Auf der Marktseite deutet sich der Umbau vom Nischen- zum Skalengeschäft an. Branchenberichte sehen für den AUV-Markt 2025 bei rund 3,48 Milliarden Euro und erwarten bis Ende 2026 etwa 3,78 Milliarden Euro – mit einem Wachstum von 8,52 Prozent pro Jahr. Auch das unbemannte Meeresfahrzeuge-Segment zeigt Dynamik, getrieben durch den Ausbau offshore erneuerbarer Energien und die steigende Nachfrage nach präzisen hydrografischen Daten. In der Wettbewerbslage werden diese Trends durch konkrete Schritte untermauert: Kongsberg Discovery verlagert die Produktion der HUGIN-AUVs nach Lynnwood, Washington, und Helsing übernahm Blue Ocean, um die Massenproduktion autonomer Meeresplattformen zu beschleunigen. Ein Analyst formulierte es sinngemäß so: „Wer 2026 die Datenpipeline industrialisiert, gewinnt schneller als derjenige, der nur einzelne Plattformen verbessert.“

Bemerkenswert ist zudem, wie Energie- und Antriebskonzepte die Einsatzgrenzen weiter verschieben. Eine der großen Hürden war lange die Batterielebensdauer; 2026 rückt Wasserstoff als strategische Option näher an der Serienlogik heran. Mit dem Greyshark-AUV wurde ein wasserstoffbetriebenes Fahrzeug bekannt, das bis zu 16 Wochen unter Wasser bleiben und über 18.500 Kilometer zurücklegen kann. Gleichzeitig wird eine batteriebetriebene Variante für den Serienstart im Spätsommer 2026 vorbereitet. Aus technischer Sicht ist das ein Vergleichspunkt: Brennstoffzellen ermöglichen längere „Endurance“-Fenster, während Batteriesysteme eher für kleinere, wiederholbare Einsätze stehen. Genau diese Segmentierung hilft Kunden, Missionen nach Risiko und Kostenmodell zu designen – ein Vorteil gegenüber rein batteriebasierten Flottenarchitekturen.

Interessant ist auch der Trend zu „Daten als Dienstleistung“. Unternehmen wie Nauticus Robotics berichten von langfristigen Verträgen zur Überwachung von Unterwasserinfrastruktur und nutzen Aquanaut-Roboter für Leckageerkennung sowie für die Erstellung von 3D-Digitalzwillingen von Offshore-Energieanlagen. Für die enterprise-nahe Perspektive ist das besonders relevant, weil AUV-Daten nicht nur „Messergebnisse“ liefern, sondern in bestehende Asset-Management- und Instandhaltungsprozesse eingebettet werden müssen. Das gilt auch für die Tiefsee: Wenn Vorkommen in flacheren Gewässern knapper werden, verlagern sich Operationen tiefer, wo kabelgebundene Systeme unpraktikabel sind. AUVs wie der Exail A6K, der in großen Tiefen operieren kann, übernehmen dann Tiefseeerkundung inklusive Monitoring von Bergbauauswirkungen auf benthische Ökosysteme.

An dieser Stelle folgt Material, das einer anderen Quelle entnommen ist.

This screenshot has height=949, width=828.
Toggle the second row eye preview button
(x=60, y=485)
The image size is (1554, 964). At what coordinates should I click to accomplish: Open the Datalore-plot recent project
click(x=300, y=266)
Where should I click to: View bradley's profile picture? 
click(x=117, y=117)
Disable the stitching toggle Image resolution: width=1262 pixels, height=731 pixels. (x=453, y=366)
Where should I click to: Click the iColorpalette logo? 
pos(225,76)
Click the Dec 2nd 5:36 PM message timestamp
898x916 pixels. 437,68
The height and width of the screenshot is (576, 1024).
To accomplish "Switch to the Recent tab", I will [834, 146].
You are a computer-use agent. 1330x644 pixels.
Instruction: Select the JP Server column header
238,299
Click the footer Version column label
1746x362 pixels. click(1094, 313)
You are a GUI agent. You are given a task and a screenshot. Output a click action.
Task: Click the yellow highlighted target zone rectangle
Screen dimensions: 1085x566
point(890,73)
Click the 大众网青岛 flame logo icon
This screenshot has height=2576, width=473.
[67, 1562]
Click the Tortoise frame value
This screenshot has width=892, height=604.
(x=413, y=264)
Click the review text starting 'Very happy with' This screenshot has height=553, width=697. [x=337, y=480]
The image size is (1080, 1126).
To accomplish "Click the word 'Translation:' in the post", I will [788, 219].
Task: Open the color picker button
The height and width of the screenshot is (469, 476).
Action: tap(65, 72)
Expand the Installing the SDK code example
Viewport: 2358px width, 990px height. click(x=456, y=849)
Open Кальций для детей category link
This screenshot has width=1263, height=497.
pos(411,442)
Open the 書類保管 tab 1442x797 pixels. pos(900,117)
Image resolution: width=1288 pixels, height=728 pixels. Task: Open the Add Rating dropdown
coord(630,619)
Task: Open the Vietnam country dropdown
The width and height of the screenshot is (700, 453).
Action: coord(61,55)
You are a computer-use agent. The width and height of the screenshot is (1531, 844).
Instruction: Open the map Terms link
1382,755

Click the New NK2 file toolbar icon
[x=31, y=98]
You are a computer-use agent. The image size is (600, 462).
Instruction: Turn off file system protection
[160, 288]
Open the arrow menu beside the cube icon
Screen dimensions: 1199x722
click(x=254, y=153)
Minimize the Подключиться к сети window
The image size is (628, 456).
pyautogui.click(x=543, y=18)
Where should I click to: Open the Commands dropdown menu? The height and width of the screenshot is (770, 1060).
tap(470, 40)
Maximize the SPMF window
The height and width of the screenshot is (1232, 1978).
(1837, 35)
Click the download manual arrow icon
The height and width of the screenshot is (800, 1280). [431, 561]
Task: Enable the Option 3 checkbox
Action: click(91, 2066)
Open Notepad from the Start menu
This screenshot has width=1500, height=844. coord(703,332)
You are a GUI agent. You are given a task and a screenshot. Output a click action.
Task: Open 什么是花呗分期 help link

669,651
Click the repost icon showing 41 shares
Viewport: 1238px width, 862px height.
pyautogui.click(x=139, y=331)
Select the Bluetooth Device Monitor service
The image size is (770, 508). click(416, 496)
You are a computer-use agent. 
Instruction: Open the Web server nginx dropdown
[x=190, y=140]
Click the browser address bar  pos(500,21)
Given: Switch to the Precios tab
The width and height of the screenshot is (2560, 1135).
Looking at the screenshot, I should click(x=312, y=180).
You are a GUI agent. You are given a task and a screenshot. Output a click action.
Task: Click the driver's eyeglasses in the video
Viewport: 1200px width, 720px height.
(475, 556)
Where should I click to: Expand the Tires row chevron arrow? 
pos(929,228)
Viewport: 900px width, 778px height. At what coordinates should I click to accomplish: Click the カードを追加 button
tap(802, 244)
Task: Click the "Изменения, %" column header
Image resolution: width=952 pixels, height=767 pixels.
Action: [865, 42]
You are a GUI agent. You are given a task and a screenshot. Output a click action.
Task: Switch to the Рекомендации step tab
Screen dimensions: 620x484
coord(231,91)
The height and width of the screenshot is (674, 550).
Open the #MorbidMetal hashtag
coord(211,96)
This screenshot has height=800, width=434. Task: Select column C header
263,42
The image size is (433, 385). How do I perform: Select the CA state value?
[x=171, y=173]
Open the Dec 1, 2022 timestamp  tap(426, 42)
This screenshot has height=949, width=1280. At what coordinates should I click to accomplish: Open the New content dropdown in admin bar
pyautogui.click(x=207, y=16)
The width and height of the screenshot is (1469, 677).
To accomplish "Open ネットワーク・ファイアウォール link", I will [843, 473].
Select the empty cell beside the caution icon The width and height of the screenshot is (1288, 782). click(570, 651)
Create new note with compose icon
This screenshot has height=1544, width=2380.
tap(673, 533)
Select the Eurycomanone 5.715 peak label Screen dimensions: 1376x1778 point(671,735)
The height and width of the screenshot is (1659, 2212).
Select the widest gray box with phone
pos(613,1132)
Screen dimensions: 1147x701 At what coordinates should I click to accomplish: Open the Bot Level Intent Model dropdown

Für die Zukunft sind zwei Baustellen gleichzeitig entscheidend: dauerhaft ferngesteuerte Präsenz und robuste Autonomie mit klaren Governance-Regeln. Marktforscher erwarten das stärkste Wachstum bis Ende des Jahrzehnts bei großen AUVs mit Einsatztiefen über 1.000 Meter, weil sowohl wissenschaftliche Neugier als auch industrieller Bedarf an Tiefsee-Ressourcenmanagement steigen. Technologisch wird erwartet, dass Fortschritte bei Satellitenverbindungen und akustischen Unterwassernetzwerken die bisher hohe Kommunikationslatenz entschärfen. Damit wird Echtzeit-Analyse wahrscheinlicher, statt nur „Batch-Uploads“ nach Missionen vorzusehen. Gleichzeitig müssen Security und Datenschutz im Betrieb ernst genommen werden: AUV-Flotten produzieren kontinuierlich sensible Umgebungs- und Standortdaten, deren Integrität, Zugriffsrechte und Protokollierung für Regulierung und Audits immer wichtiger werden.

Ein weiterer Ausblick zeigt, wie kooperative Robotik das Feld neu strukturiert. Das Projekt „EcoSwarm“, veröffentlicht in IEEE Xplore, beschreibt einen dezentralen Schwarm miniaturisierter AUVs, der über akustische und optische Kanäle kommuniziert, Mikroplastik sammelt und seine Strategie dynamisch an Strömungen oder chemische Gradienten anpasst – gesteuert durch ein KI-Framework. Praktisch heißt das: statt einer einzigen „Datenquelle“ entsteht eine verteilte Messlandschaft, die Fehler toleranter macht und Sampling effizienter gestaltet. Ähnlich erweitert Saildrone mit unbemannten Explorer-Fahrzeugen die Klimabeobachtung für die Hurrikansaison 2026 in Zusammenarbeit mit NOAA, um CO₂-Austausch und Wärmeübergänge zu messen. Für Entwickler und Betreiber ist das eine Einladung, Autonomie-Software modular zu bauen, sodass Sensorwechsel, Modellupdates und Datenverarbeitung künftig schneller als „Projekt“ laufen – und nicht jedes Mal bei Null beginnen.